Ha!! My father must have been rich ..lol.... because he always had one of these folded 'rules'... in fact he had several , like these...
Actually ''all hands on deck means ..''all watches to be on deck at the same time''.... Holly Saunders ex naval wife..
Okay, one more using string, yarn and cloth. A yard at the millinery store was from the elbow to the tip of the middle finger. Most people accepted that but the more suspicious people raised a little Cain so someone came up with placing two tacks on a table with the distance between the tacks as one yard. Hence the statement: "getting down to brass tacks".
I think that this has been an accepted way of measurement for many years now. We measure our height in "feet" and we measure a horse's height in "hands". Something can be an "arm's length" away from us, or it can be a "hair-breadth " away. In order to determine this, we "eye" it.

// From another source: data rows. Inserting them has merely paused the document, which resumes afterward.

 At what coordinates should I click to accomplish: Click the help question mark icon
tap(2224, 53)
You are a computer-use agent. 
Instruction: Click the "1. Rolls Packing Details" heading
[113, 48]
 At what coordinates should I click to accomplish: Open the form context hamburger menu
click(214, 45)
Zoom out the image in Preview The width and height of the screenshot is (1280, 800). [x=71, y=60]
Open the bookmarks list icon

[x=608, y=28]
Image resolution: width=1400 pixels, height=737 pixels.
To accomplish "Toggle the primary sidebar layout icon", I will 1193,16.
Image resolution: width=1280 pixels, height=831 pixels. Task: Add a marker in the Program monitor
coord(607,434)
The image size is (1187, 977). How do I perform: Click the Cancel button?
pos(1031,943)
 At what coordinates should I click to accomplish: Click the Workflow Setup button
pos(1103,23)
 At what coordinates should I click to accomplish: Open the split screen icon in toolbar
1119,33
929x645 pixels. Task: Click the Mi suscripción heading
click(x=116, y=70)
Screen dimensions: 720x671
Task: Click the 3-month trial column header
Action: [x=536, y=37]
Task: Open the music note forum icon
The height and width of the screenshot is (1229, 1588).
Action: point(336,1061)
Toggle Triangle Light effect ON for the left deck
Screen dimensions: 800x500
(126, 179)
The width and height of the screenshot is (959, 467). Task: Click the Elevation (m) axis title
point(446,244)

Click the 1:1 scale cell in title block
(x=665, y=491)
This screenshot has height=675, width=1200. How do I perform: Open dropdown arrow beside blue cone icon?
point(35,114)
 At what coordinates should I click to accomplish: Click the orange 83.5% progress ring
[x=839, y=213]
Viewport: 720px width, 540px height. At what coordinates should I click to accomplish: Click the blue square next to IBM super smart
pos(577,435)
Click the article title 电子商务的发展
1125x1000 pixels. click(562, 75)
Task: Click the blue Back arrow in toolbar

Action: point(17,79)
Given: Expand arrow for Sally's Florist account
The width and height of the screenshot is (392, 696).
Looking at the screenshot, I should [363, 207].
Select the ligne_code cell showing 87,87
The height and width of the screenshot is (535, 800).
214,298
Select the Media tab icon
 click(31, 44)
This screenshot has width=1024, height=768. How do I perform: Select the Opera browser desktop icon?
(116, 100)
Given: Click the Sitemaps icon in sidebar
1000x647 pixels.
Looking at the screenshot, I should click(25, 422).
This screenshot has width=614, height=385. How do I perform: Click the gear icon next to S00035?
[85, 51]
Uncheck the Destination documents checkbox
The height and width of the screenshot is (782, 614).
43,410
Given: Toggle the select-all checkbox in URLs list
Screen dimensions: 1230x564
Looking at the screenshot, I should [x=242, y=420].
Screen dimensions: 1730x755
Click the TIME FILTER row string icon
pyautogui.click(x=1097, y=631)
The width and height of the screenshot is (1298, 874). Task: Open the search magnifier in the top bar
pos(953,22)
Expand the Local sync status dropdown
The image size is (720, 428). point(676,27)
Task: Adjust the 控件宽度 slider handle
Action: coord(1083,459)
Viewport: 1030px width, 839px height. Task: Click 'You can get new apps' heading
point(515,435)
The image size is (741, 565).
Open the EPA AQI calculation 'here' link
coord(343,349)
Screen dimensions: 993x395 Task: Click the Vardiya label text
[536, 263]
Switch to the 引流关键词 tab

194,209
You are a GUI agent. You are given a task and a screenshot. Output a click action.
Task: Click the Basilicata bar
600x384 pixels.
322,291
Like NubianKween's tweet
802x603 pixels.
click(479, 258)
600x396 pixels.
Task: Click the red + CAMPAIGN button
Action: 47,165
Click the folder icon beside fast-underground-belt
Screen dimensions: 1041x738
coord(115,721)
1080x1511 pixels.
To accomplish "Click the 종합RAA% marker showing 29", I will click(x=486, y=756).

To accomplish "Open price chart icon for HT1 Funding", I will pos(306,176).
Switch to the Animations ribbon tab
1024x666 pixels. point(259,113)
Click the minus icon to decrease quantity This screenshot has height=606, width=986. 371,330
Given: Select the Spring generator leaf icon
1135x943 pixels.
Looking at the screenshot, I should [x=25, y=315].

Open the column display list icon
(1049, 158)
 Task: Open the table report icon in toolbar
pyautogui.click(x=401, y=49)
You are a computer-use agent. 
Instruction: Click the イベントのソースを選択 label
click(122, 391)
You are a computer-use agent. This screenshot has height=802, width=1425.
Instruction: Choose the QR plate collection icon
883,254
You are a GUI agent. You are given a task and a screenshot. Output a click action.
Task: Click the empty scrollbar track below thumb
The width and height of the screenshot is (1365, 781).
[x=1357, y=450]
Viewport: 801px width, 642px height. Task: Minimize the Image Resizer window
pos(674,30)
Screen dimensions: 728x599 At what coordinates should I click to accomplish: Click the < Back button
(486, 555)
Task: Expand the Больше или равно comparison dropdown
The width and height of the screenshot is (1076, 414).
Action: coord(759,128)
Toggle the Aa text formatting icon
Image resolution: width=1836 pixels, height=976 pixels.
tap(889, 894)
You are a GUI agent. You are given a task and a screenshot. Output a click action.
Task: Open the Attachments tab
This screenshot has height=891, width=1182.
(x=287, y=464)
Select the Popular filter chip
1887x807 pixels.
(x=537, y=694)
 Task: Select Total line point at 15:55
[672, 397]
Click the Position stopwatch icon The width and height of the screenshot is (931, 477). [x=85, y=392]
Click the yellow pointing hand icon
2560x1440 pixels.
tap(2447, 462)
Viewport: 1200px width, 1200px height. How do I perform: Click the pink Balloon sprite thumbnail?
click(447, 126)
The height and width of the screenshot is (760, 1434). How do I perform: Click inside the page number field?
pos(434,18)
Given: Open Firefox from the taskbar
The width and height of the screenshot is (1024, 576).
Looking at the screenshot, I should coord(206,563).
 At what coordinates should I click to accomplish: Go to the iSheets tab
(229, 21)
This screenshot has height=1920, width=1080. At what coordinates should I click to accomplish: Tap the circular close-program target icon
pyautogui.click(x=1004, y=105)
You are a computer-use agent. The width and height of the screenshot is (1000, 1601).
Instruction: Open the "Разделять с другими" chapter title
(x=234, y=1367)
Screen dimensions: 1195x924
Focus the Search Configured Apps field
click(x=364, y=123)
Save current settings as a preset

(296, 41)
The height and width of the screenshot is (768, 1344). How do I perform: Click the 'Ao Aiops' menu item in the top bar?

Race horses can win by a "nose", and when we are in trouble, we are "in water up to our neck". There are probably lots more ways we use body parts as a reference; but I am going to just stop right here, so I can "toe the line".
The navy is indeed very strange. A nautical mile isn't the same as a land mile, instead of a 60 minute clock they have a hundred minute clock, 8 bells isn't 8 o'clock and speed is measured in knots. There are good reasons behind all of them but I'll leave that up to the Navy folks here.